Douch, le détenu libéré, devient membre de… la chiourme, et dirige peu après un « camp de rééducation » khmer-rouge dans la jungle : M-13. Selon Wikipédia, il y aurait « détenu l’anthropologue François Bizot, qui relate dans son livre -Le Portail- les dialogues entre l’auteur et Douch, éclairant le parcours idéologique du bourreau, qui n’aurait été qu’un jeune fonctionnaire -angoissé de bien remplir ses missions (sic). Il raconte comment Douch aurait tout fait pour « lui laisser la vie sauve, alors qu’aucun des autres détenus de ce camp n’aurait survécu. » (sic)
Ces propos ne nous convainquent pas. Pourquoi un seul survivant, et précisément un Français si compréhensif ? Un intellectuel pour témoigner en Occident de l’humanité d’un tortionnaire… Et les autres, ses compatriotes, pourquoi n’ont-ils pas survécu ? Ce qui demeurera, et s’affirmera jusqu’à la fin, c’est le goût désormais ancré, morbide, absolu, de Douch : l’horreur de la période Pol Pot (1975-79), avec ce préposé qui dirigera Tuol-Sleng, connue sous le nom de S-21. Un ancien lycée en plein centre de la capitale cambodgienne, mué en centre de torture.

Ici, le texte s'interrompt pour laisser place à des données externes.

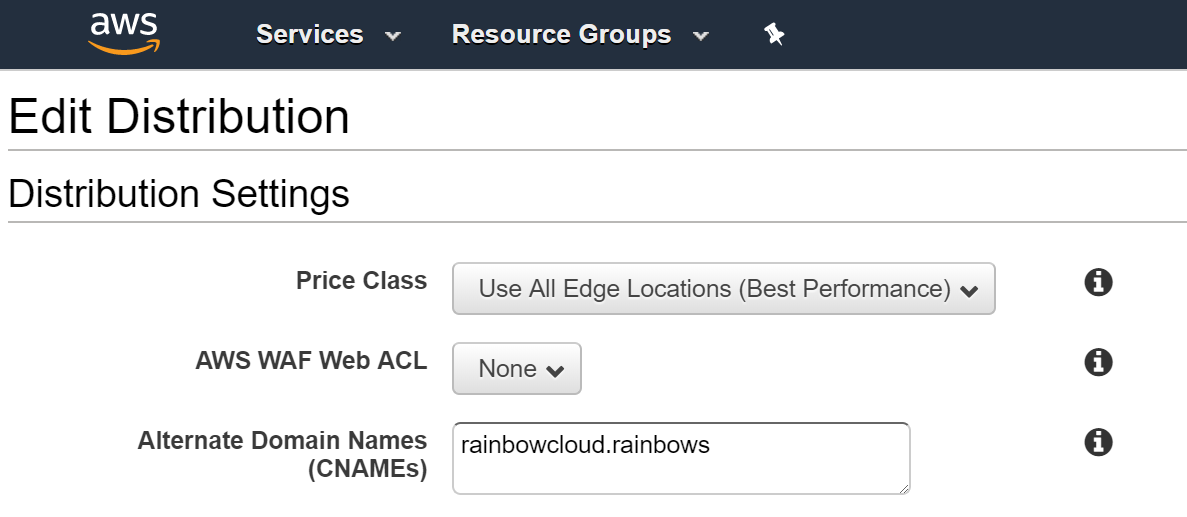The image size is (1187, 517).
Task: Click the AWS WAF Web ACL label
Action: click(311, 361)
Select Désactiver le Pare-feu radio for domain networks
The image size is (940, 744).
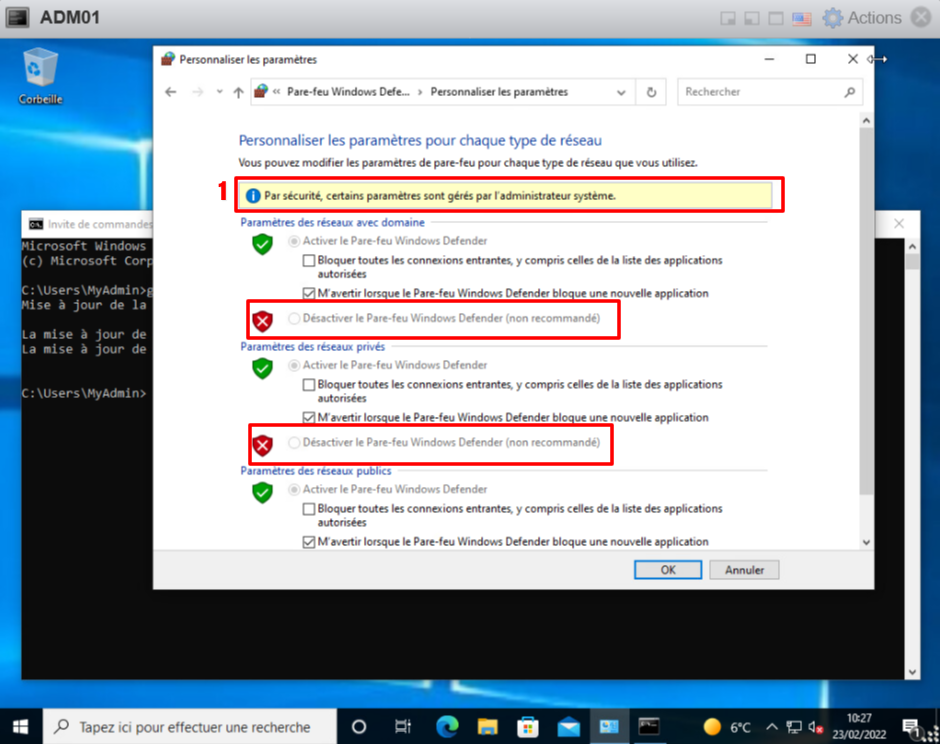pos(294,318)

Ce ne sont pas seulement des opposants mais des femmes, des enfants, y compris en bas âge, qui connaissent l’Enfer de Dante.
D’origine chinoise, Douch se serait senti menacé par la « pureté ethnique » voulue par les Khmers rouges – ces nazis qui s’ignorent. Et il redoublera de zèle, dépassant même Mengele en faisant scier des bambins. Lors de l’entrée des Vietnamiens en 1978, il « se charge » des derniers prisonniers, dont aucun n’a été retrouvé. Vingt ans plus tard, il se convertira en 1996 au protestantisme des évangélistes. Evitons les commentaires, le cœur nous monte aux lèvres.

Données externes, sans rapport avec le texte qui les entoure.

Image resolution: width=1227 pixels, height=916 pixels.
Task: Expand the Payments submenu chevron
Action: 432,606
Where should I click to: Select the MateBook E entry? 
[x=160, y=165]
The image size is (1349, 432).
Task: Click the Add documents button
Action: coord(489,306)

L’objectif de cette Chronique pourrait être de dénoncer le fait que Hun Sen, l’actuel premier ministre du Cambodge, nouveau dictateur patenté, est un ancien khmer rouge… Imaginez un ancien nazi à la tête de l’Allemagne aujourd’hui…
Non, notre dessein n’est pas, en pointant le cas Douch, d’ajouter à l’horreur paléolithique, ni à la liste de tant de malades, avec un de ces sous-directeurs se lovant avec délice dans son centre de tortures. C’est de nous interroger sur le parcours assez répétitif de certains communistes asiatiques souvent passés par Paris, et plus particulièrement la Sorbonne, pendant leurs années de formation intellectuelle. Notamment, un certain Saloth-Sar, dit Pol Pot, suivant l’école de radioélectricité du quatorzième arrondissement et le PCF, ou Chou-en-Laï, résidant à Paris et Montargis de 1922 à 1924, tant et tant d’autres s’étant imprégnés, ici, de la Terreur. La Terreur française.